Excerpt provided:
The Heat Will Kill You First: Life and Death on A Scorched Planet
by Jeff Goodell
In Janisse Ray’s Substack newsletter, she mentioned this book, and I was surprised to see it immediately available for checkout at my library. Shouldn’t we all be interested in understanding the effects of climate change?
But then again, the book’s title does not really engage curiosity as much as it sends a message of doom and death. Editors and publishers should offer more engaging titles on important issues.
Goodell is a journalist who injects personal anecdotes into his reporting of the climate crisis, which helps balance out the content. But this is not a light-hearted book. Goodell describes recent global heat events that have killed thousands of people every year, discusses the impact on other species and their abilities to adapt, and how world leaders are mostly ignoring the effects of climate change.
I found the book compelling as I now live with wildfire threats each summer, the cost of food has risen, my homeowner’s insurance is threatened with cancellation, and it is simply too damn hot for too long here in the Cascade foothills. Please read this. It’s an important book.

Exercise directions:
Please reproduce the review of "The Heat Will Kill You First" above in full, word for word.

Recorded information:
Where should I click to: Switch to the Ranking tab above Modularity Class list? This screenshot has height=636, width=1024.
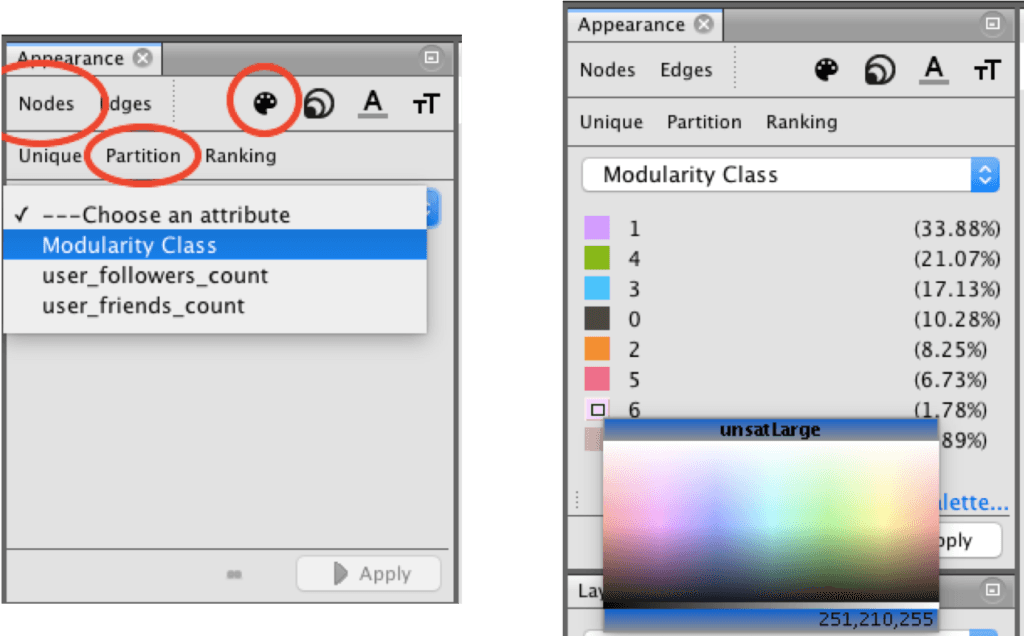(x=801, y=122)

Output for this exercise:
The Heat Will Kill You First: Life and Death on A Scorched Planet
by Jeff Goodell
In Janisse Ray’s Substack newsletter, she mentioned this book, and I was surprised to see it immediately available for checkout at my library. Shouldn’t we all be interested in understanding the effects of climate change?
But then again, the book’s title does not really engage curiosity as much as it sends a message of doom and death. Editors and publishers should offer more engaging titles on important issues.
Goodell is a journalist who injects personal anecdotes into his reporting of the climate crisis, which helps balance out the content. But this is not a light-hearted book. Goodell describes recent global heat events that have killed thousands of people every year, discusses the impact on other species and their abilities to adapt, and how world leaders are mostly ignoring the effects of climate change.
I found the book compelling as I now live with wildfire threats each summer, the cost of food has risen, my homeowner’s insurance is threatened with cancellation, and it is simply too damn hot for too long here in the Cascade foothills. Please read this. It’s an important book.